Memoria del confinamiento: un retrato descarnado de la pandemia

Memoria del Confinamiento 2020 es una compilación de relatos, fotos e ilustraciones realizada por el grupo de artistas regiomontanos “Los Zarigüeyos” (Miguel Pérez Medellín, Romualdo Gallegos, Guillermo Berrones, Eligio Coronado, Marcos Lumbreras, Salvador González “Chava”, Rogelio “Foko” Ojeda y Luis Wicho Pérez) que, como su texto de presentación indica, decidió invocar a artífices de la palabra y la imagen, allá en las tierras norestenses y de otras ciudades y países, con el objetivo (nada sencillo ni indoloro) de exorcizar la imparable pandemia.
¿El resultado?
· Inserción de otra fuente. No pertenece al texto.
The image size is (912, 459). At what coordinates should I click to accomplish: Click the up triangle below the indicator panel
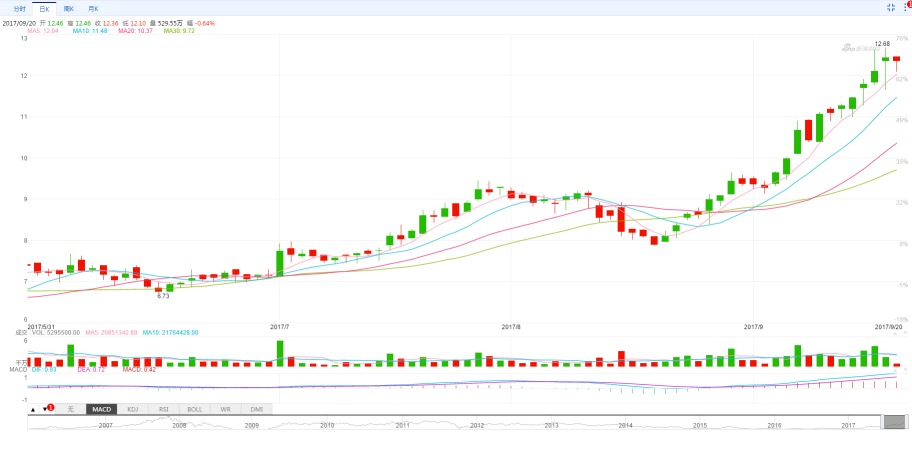(x=32, y=409)
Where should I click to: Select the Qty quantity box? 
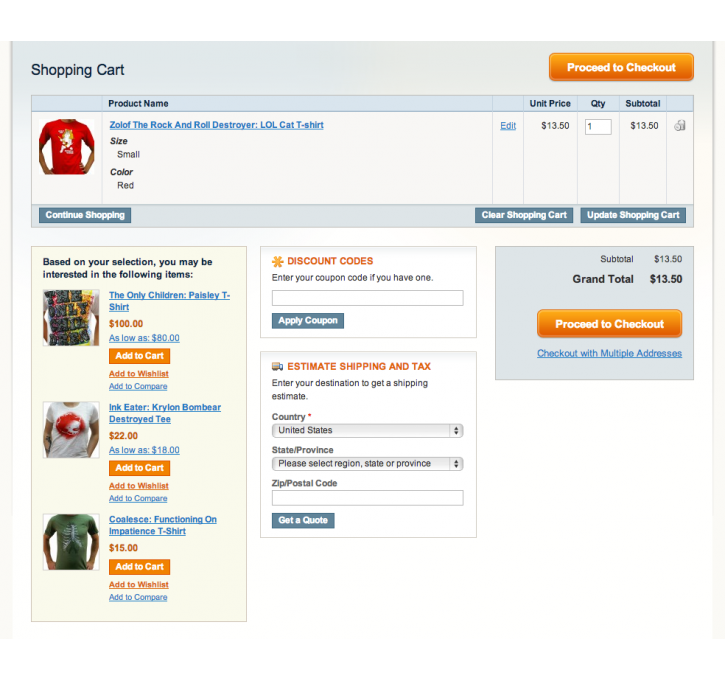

Poemas y relatos de 66 plumas, así como fotografías e ilustraciones de 18 artistas locales.
La compilación de 207 páginas editada por Zarigüeyos Bar resulta en un viaje lleno de interrogantes, reflexiones, reclamos y la suma de voces desde la calle que cuestionan un futuro que se volvió más incierto a raíz del virus que, según considera el prólogo de Eligio Coronado, abrió preguntas como ésta: “¿Acaso estamos muertos, pero no lo sabemos?” Va un extracto de la poesía e ilustraciones que forman este compendio de arte pandémico.

DESPERTAR

(Sandra Flores)

…Y despertar
de la pesadilla en vigilia,
del aislamiento insomne,
con su ayuno de presencias
con su veda de abrazos
y la abstinencia cruel de besos.
Despertar sin haber dormido,
despabilar las falsas certezas
y amodorrar, sí, los viejos vicios,
ideas preconcebidas
desaprender que la soledad mata
ya prender que ella es mi fortaleza.
Despertar del error,
pausar a la sonámbula extraviada
en el aturdimiento de la negación,
que engulle mis horas vivas
en la trampa de no pensar ni sentir,
por temor a hundirme en mi abismo.
…Y despertar,
encontrarme a mí misma
y disfrutar los momentos conmigo,
escuchar esa voz interior
asfixiada en la cotidianidad,
y ser lo que aquí y ahora necesito ser.

SONETO EN CUARENTENA
(Varinia Casati)

Parece que me habita el desparpajo
de encontrar extrañeza en lo normal,
la enfermedad no entiende los atajos,
casi nunca hay vacunas contra el mal.

Parece que me aburre el espectáculo
de noticieros y calles vacías;
toco. en un rincón de mi habitáculo,
las manos de los muertos y están frías.

Pero esto no es del todo trágico:
sé sostenerme con lo mágico
de la realidad que me interpela

y tiño mariposas sin decoro,
y hago pescaditos con el oro
que se funden otra vez en la novela.